Monday, August 18, 2008

"Why can't you just . . ."

I can't find it now, but a couple years ago I came across a blog by a transwoman who remarked that people were always asking her why she couldn't just be a "sensitive New Age guy." These days, they said, it's acceptable for a man to stretch the boundaries of masculinity a little. Maybe you're just effeminate. How do you know you're a woman?

Jan Morris got very similar questions, fifty years ago:
Could it not be, they sometimes asked, that I was merely a transvestite. . . . Alternatively, was I sure that I was not just a suppressed homosexual, like so many others? Nobody would blame me nowadays, surely, if I let my hair down a bit--'wear something a bit gayer, you know, let your true personality emerge, don't hide it!' --Conundrum
There is no answer to the question. How do you know? Why can't you just? You do know, and you can't. Questions like that are the last act of desperation. "Please try to be something other than what you are, because this is making me uncomfortable."

I have the impression that when you come out to someone (as homosexual or transgendered) they immediately make it all about them. It's not about you anymore. It's about what they think homosexuality or transgender is, or about their complete ignorance . . . definitely about their fears.

I actually felt like this took the pressure off me. I had no desire to say, "Stop it! This is about me!" because I already know what I am. I've been through all the shock and fear and denial. Maybe coming out really is about the other person (the comee, as opposed to the comer?) because it's their turn to deal with it now.

How do I know I'm transgendered? Because I've tried not to be, for years, and it just doesn't work. I've tried to compromise and I can't do it anymore. That is what defines the transgendered person. The moment in which we say "I can't do this anymore." We all come to it by different paths, but the moment arrives, and then everything has changed.

= What you need to do =
Return everything in the blog post from "I actually felt" down to "with it now.", copied word for word.

= Recorded data =

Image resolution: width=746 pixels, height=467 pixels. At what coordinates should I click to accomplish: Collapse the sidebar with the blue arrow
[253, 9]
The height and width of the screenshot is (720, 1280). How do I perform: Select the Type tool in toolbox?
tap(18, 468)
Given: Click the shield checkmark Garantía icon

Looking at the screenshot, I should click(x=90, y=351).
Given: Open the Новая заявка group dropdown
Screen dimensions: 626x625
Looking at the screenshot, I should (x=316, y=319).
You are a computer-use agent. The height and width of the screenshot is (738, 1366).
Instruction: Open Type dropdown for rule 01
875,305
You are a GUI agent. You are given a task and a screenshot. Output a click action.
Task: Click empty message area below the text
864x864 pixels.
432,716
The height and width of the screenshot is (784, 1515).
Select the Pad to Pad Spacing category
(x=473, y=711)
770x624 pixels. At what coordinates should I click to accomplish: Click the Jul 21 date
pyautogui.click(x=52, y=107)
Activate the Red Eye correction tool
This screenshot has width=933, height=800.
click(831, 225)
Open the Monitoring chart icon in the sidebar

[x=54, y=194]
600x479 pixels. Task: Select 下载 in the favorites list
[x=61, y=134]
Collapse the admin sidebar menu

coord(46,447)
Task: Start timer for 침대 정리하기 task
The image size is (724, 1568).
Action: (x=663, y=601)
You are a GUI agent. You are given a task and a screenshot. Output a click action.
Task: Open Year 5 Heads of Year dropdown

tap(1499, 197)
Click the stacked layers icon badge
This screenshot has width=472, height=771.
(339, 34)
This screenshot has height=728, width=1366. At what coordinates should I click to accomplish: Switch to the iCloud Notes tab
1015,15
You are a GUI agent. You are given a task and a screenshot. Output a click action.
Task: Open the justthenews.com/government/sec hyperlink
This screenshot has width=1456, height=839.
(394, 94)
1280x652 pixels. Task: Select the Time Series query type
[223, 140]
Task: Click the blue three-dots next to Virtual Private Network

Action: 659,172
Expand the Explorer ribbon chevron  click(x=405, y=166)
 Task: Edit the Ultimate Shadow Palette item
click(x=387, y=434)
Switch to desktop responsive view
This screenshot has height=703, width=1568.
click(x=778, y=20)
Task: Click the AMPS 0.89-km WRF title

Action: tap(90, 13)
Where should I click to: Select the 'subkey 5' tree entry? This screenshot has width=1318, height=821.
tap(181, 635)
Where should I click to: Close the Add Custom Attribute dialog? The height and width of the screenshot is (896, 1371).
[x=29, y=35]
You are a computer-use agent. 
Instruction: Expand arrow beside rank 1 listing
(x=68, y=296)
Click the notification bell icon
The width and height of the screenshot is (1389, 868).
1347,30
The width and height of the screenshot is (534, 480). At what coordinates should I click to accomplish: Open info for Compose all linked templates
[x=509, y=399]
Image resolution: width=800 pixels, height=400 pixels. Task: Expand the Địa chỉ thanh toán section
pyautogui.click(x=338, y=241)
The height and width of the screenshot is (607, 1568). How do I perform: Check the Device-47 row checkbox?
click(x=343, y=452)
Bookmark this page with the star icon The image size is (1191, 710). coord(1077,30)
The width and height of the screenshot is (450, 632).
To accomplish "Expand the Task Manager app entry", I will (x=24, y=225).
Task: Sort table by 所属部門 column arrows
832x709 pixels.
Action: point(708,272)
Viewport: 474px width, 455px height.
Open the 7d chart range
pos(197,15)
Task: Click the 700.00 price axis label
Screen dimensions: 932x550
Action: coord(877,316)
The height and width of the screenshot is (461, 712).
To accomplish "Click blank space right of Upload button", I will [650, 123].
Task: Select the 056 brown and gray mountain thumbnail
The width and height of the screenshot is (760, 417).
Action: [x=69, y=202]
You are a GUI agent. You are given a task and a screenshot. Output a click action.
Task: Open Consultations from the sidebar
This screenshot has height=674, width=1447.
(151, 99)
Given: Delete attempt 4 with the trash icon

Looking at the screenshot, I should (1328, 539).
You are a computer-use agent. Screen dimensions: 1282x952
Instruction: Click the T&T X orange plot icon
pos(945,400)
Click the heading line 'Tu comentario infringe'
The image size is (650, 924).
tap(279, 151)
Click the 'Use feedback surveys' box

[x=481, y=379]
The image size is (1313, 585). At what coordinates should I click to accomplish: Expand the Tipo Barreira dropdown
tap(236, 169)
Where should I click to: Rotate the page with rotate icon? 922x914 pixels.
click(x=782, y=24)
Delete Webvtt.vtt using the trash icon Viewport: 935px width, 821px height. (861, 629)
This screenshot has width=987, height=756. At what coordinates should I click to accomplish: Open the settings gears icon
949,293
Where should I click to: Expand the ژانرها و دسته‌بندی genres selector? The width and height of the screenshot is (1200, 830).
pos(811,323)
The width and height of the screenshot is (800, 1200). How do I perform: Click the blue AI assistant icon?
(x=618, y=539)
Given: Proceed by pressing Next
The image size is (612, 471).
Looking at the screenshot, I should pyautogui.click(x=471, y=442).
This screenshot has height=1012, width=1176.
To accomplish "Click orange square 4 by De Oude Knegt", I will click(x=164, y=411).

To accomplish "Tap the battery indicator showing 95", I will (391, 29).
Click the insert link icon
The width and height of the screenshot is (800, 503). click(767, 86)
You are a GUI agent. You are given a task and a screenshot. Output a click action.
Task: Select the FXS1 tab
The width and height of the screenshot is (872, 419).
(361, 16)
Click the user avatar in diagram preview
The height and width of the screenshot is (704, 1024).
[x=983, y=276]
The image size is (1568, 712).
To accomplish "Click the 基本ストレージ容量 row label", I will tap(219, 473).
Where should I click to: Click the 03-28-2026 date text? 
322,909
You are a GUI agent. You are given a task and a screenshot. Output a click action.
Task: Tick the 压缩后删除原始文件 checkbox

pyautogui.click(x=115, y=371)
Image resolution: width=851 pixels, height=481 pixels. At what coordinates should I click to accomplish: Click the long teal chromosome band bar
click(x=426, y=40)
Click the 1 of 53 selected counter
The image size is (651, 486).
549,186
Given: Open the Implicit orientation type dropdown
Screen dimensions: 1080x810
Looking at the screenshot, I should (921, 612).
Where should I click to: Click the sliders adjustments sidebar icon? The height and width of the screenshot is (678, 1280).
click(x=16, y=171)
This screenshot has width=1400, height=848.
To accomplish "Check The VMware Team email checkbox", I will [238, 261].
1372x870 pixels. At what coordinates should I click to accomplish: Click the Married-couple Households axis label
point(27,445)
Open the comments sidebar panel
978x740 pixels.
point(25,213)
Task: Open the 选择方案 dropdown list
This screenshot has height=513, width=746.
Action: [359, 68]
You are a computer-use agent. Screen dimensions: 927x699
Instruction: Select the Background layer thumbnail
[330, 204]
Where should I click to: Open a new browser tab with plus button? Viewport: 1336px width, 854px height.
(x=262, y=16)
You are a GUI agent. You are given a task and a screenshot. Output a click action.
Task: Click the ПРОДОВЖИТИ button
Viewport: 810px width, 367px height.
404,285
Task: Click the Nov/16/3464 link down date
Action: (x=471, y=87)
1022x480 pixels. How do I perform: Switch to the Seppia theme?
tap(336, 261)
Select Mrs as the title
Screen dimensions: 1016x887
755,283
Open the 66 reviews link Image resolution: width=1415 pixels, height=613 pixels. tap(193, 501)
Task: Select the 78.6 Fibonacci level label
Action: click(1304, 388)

= Exercise solution =
I actually felt like this took the pressure off me. I had no desire to say, "Stop it! This is about me!" because I already know what I am. I've been through all the shock and fear and denial. Maybe coming out really is about the other person (the comee, as opposed to the comer?) because it's their turn to deal with it now.